Goal of the exercise —
List every line in the entries below that contains the string "icon".

Interface element entries:
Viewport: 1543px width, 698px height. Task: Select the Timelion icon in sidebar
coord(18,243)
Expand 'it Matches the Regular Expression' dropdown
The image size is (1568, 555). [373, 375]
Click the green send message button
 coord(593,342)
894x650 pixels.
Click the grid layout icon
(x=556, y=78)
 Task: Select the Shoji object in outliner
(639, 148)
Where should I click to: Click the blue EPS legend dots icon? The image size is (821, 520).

Task response —
Viewport: 1543px width, 698px height. Task: Select the Timelion icon in sidebar
Click the grid layout icon
Where should I click to: Click the blue EPS legend dots icon? The image size is (821, 520).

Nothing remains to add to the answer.